Saved entries:
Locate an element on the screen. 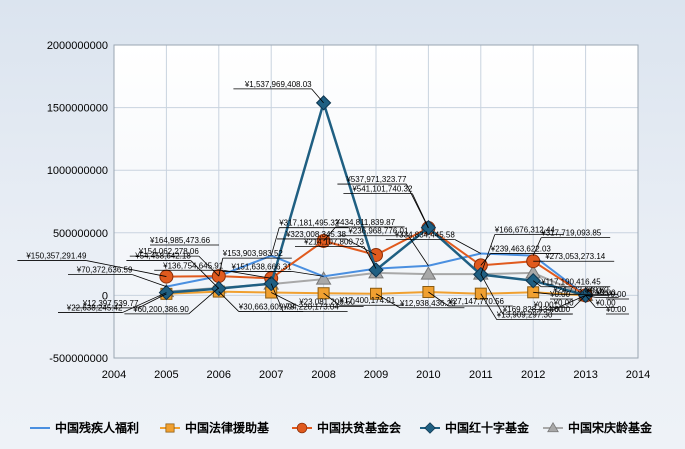 This screenshot has width=685, height=449. data-label: ¥136,754,645.91 is located at coordinates (193, 266).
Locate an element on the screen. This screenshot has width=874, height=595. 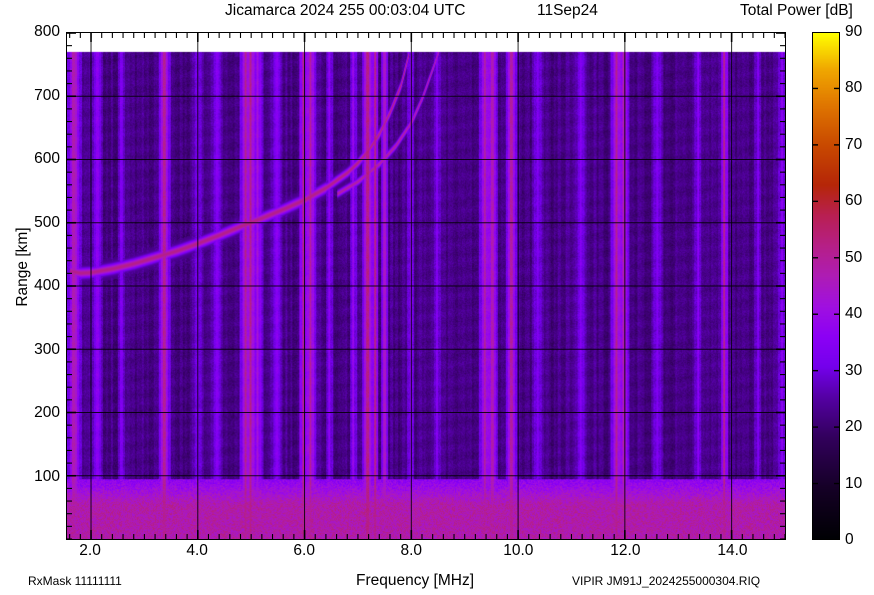
colorbar-gradient is located at coordinates (826, 286).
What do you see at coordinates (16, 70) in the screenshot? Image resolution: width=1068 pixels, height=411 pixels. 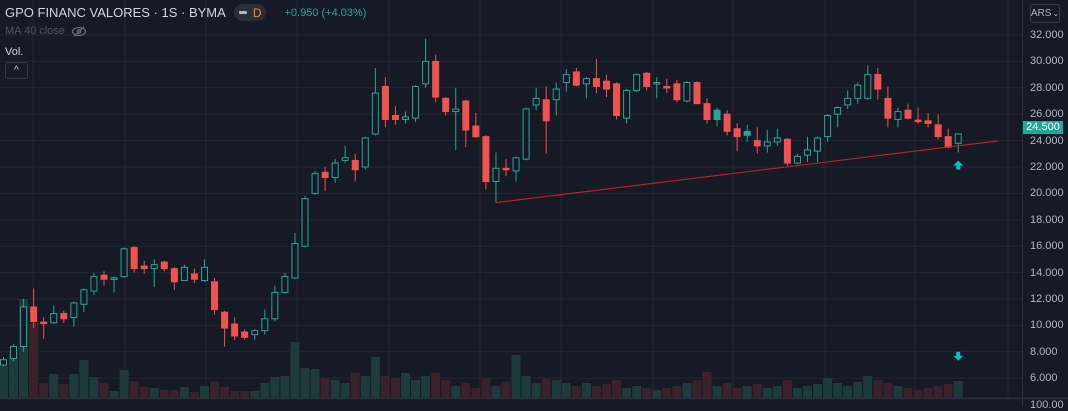 I see `collapse-legend-button: ^` at bounding box center [16, 70].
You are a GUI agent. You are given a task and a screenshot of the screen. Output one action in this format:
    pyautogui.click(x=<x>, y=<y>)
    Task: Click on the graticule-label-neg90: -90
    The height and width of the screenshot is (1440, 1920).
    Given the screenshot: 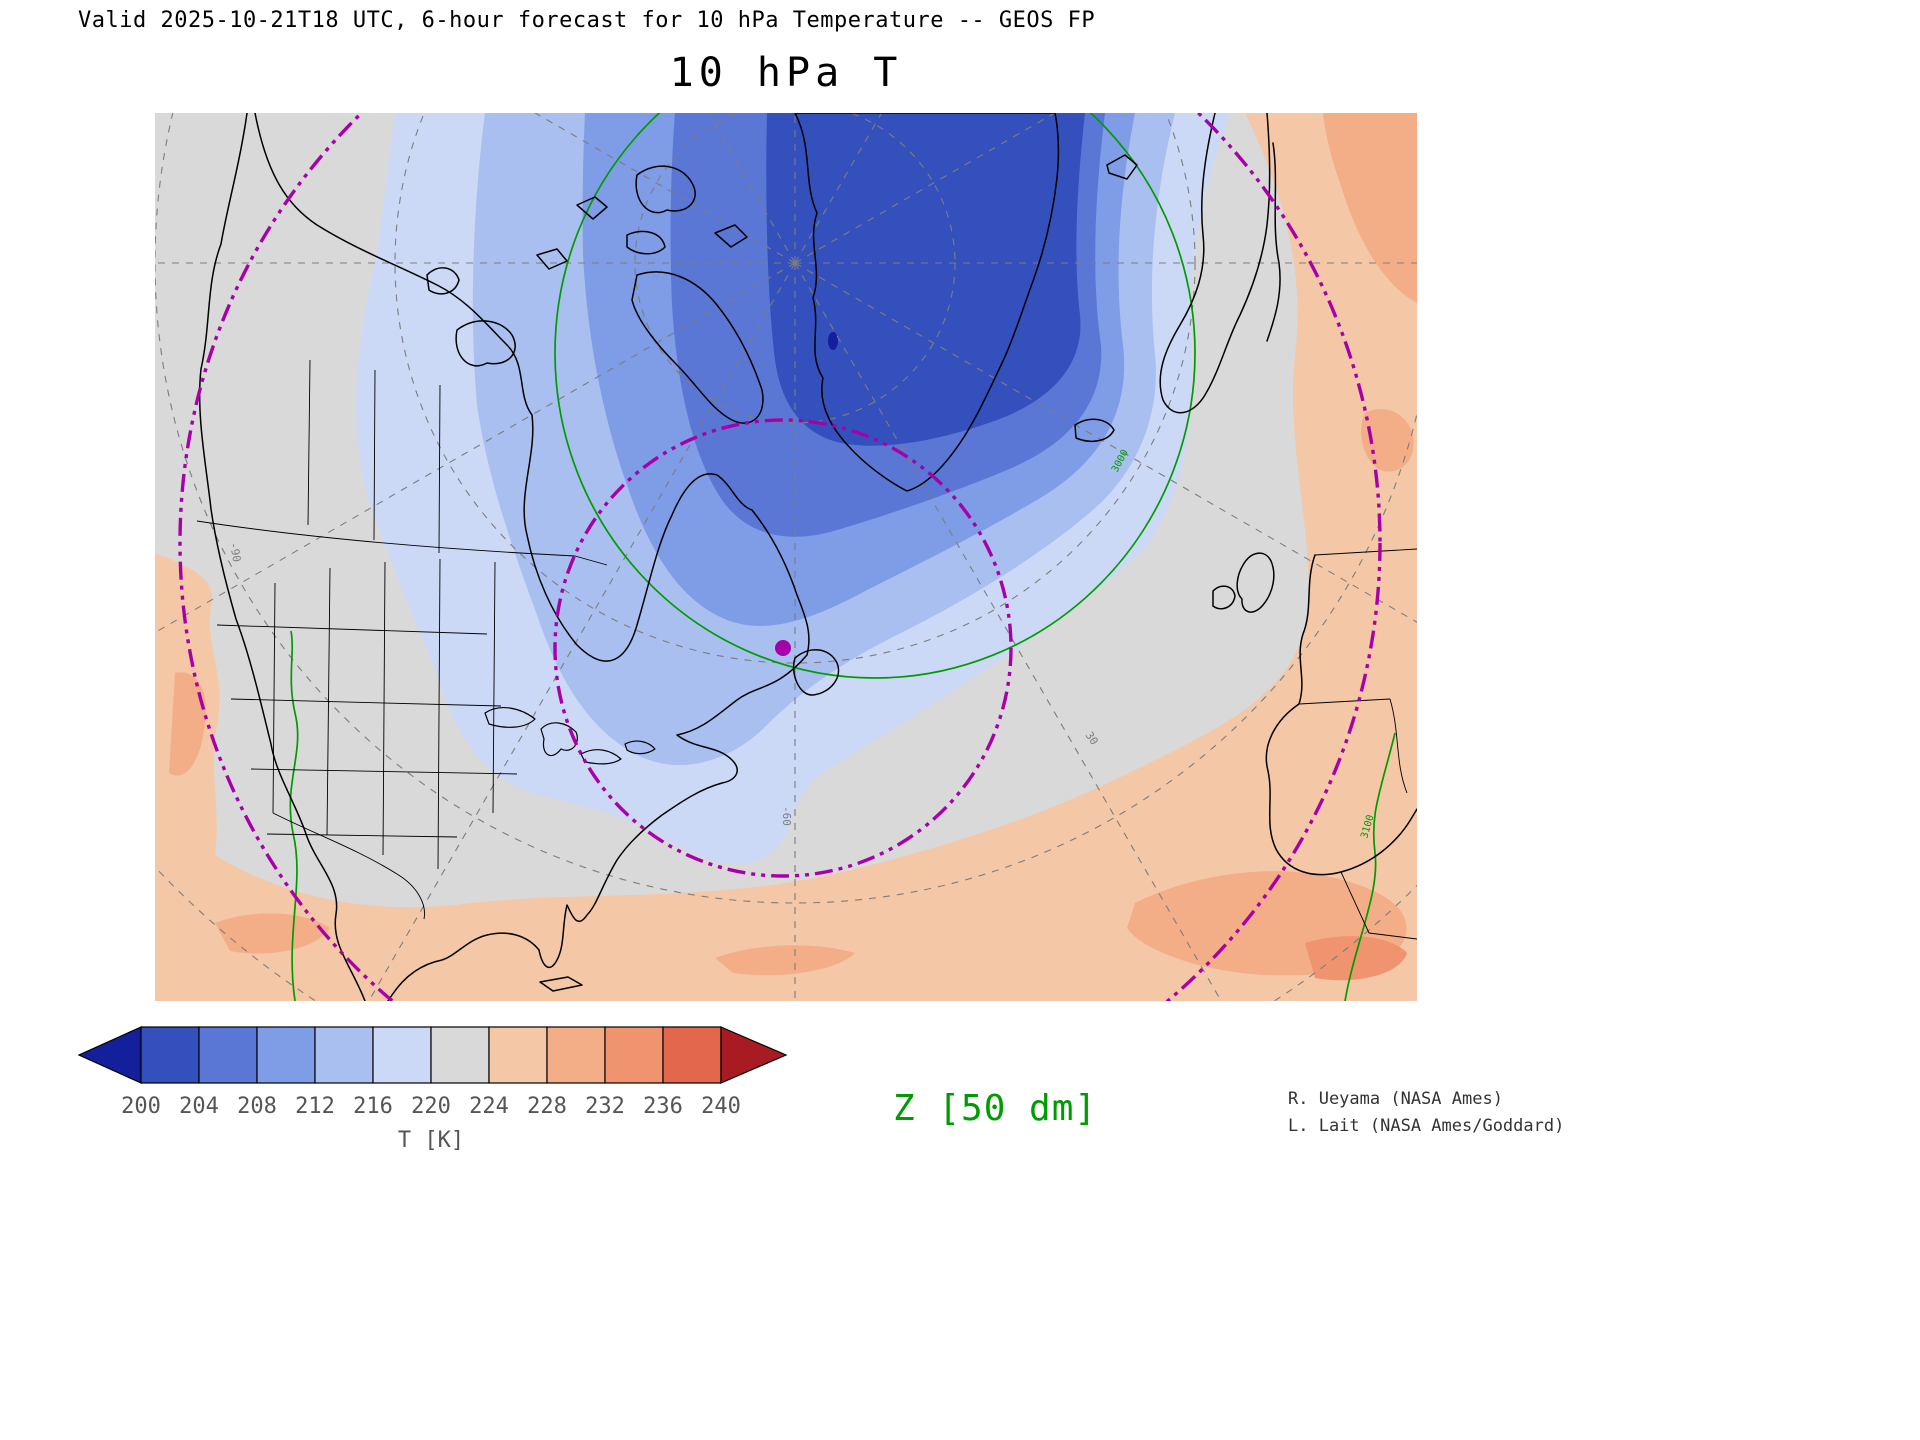 What is the action you would take?
    pyautogui.click(x=235, y=552)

- Task requirements
Please write out the records again from the line with "You are a GUI" up to and including the line with "The height and", swapping "agent" for "assistant" and keeping everything else the same.

- Output for this task
You are a GUI assistant. You are given a task and a screenshot of the screen. Output one action in this format:
    pyautogui.click(x=<x>, y=<y>)
    Task: Click on the graticule-label-neg90: -90
    The height and width of the screenshot is (1440, 1920).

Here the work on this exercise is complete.